Kur'an'ımızın açık emirlerinden biri gevşememektir. 'Zinaya yaklaşmayın.' buyurduğu gibi 'gevşemeyin' buyurmuştur. Alkolü ve kumarı yasakladığı gibi gevşemeyi, yılmayı da yasaklamıştır. 'Gevşemeyin!' uyarısı, 'dik durun, yılmayın' şeklinde bir emirdir. Mü'min insan, Allah Kur'an'da emretti diye namaza durduğu, oruç tuttuğu, zekat verdiği, haccettiği gibi Allah emretti diye gevşemeye karşı kendisini test etmeye memurdur.

Namazı ihmal etmek nasıl Kur'an'ın bir emrine karşı ihmal ise hayatın önüne koyduğu nimet ve külfetler karşısında bitip erimek de bir ihmaldir.

İnsanlar, Allah'ın dini İslam'ı öğrenirken -namazı öğrendikleri gibi-, erimeden, yılıp gevşemeden bir hayat yaşamak zorunda olduklarını da öğrenmelidirler. Çocuklara tahareti, abdesti öğrettiğimiz gibi dik durma yöntemlerini de öğretmeliyiz. Kur'an'ı kelime kelime öğrenen çocuklarımız, nefes nefes ayakta kalmayı da bizden öğrenmelidirler. Şeytan bitkin ve tükenmiş bir mü'min nesil için dünyayı başımıza yığarken biz çocuklarımızı eğilip bükülmeden yaşama yöntemleri ile donatmaya mecburuz. İslam budur; hem namaz hem ayakta kalma taktiklerine vakıf olmak.

**Verilen Malzeme:**
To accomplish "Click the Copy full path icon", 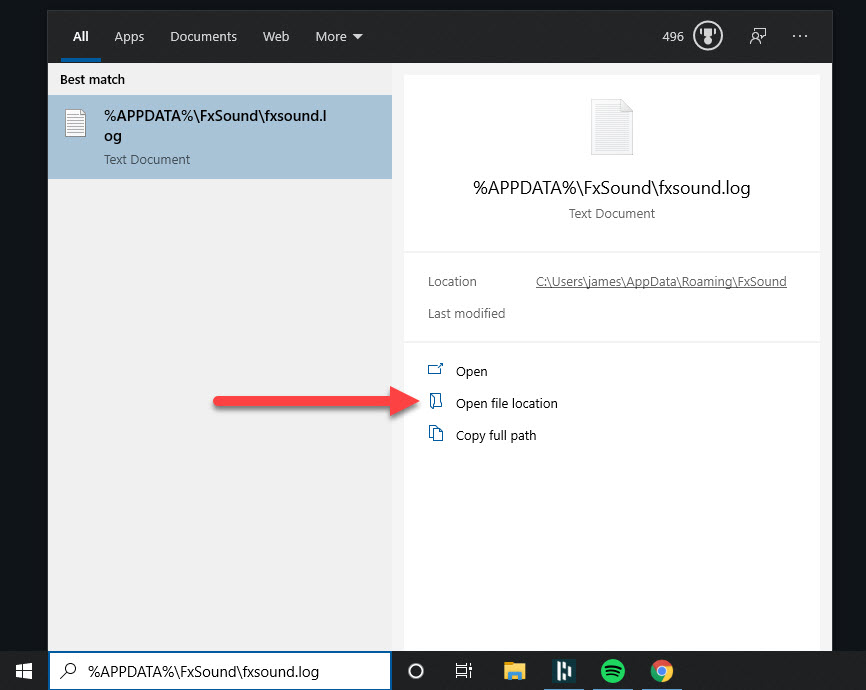I will (x=435, y=434).
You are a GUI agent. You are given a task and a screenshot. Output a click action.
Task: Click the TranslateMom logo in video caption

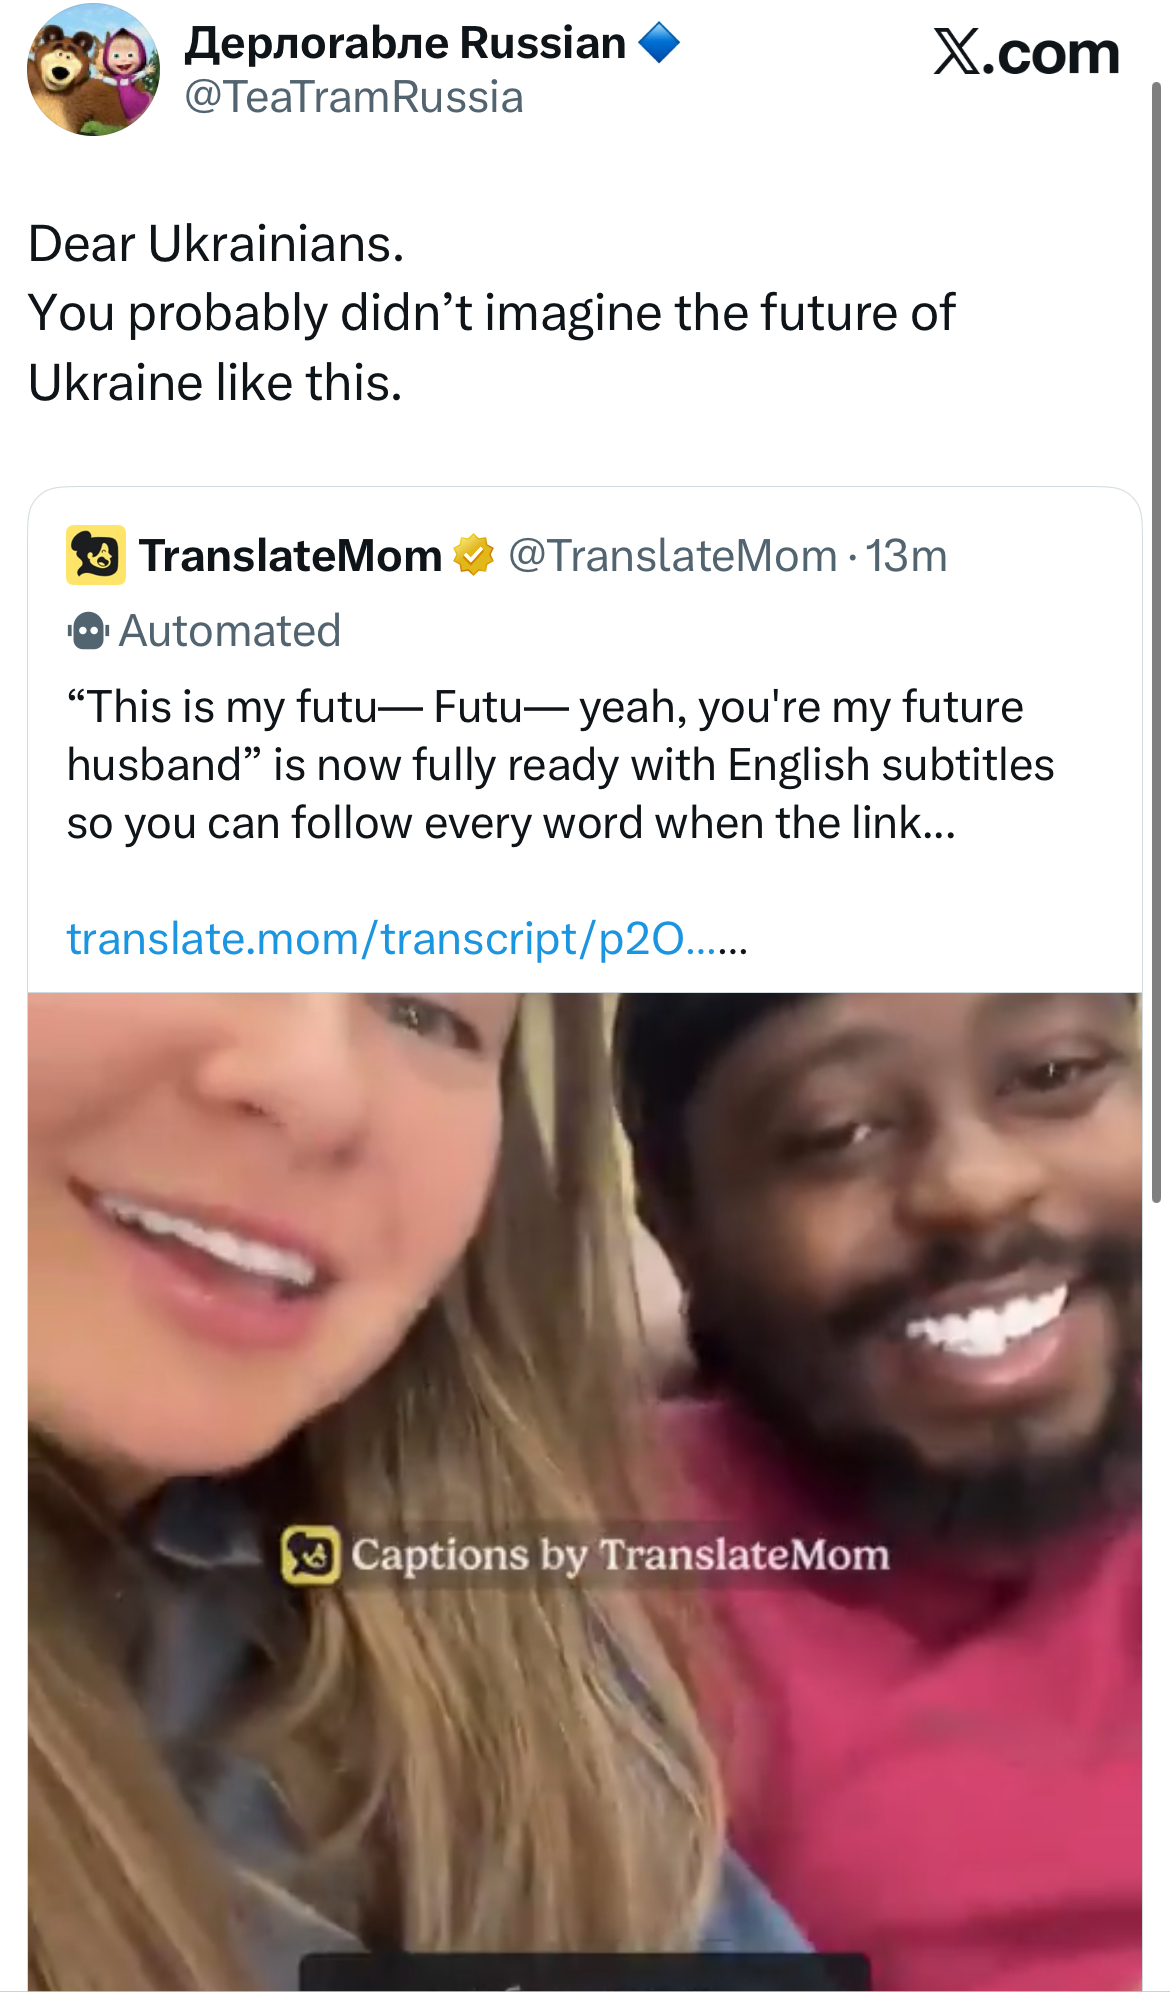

**Çalışma Görevleri:**
1. Kaynak metne göre aşağıdaki soruları yanıtlayın.
(a) Kur'an, alkolü ve kumarı yasakladığı gibi neyi de yasaklamıştır?
(b) Namazı ihmal etmek gibi hangi davranış da bir ihmal sayılmaktadır?
(c) Çocuklara tahareti ve abdesti öğrettiğimiz gibi neyi de öğretmeliyiz?
2. Gevşememe üzerine olan kaynak metni son cümlesinden sonra sürdürün.
Yukarıdaki liste bu çalışma için gerekli değildir.

**Çalışma Sonuçları:**
1.
(a) Gevşemeyi ve yılmayı.
(b) Hayatın önüne koyduğu nimet ve külfetler karşısında bitip erimek.
(c) Dik durma yöntemlerini.

2.
Kur'an, namazı ve diğer emirleri nasıl beyan ediyorsa, Allah'ın bir emri olarak gevşememeyi de emretmektedir. Dengeli bir Müslümanlık ancak böyle mümkündür. Yılışık ve tükenmiş umutların çöreklendiği beyinlerin sahipleri ile dolmuş camiler çiçek açan camiler değildir. Uhud gibi mahzun eden bir sonuca rağmen ikinci bir hamleye hazır nesil olmak gerekmektedir.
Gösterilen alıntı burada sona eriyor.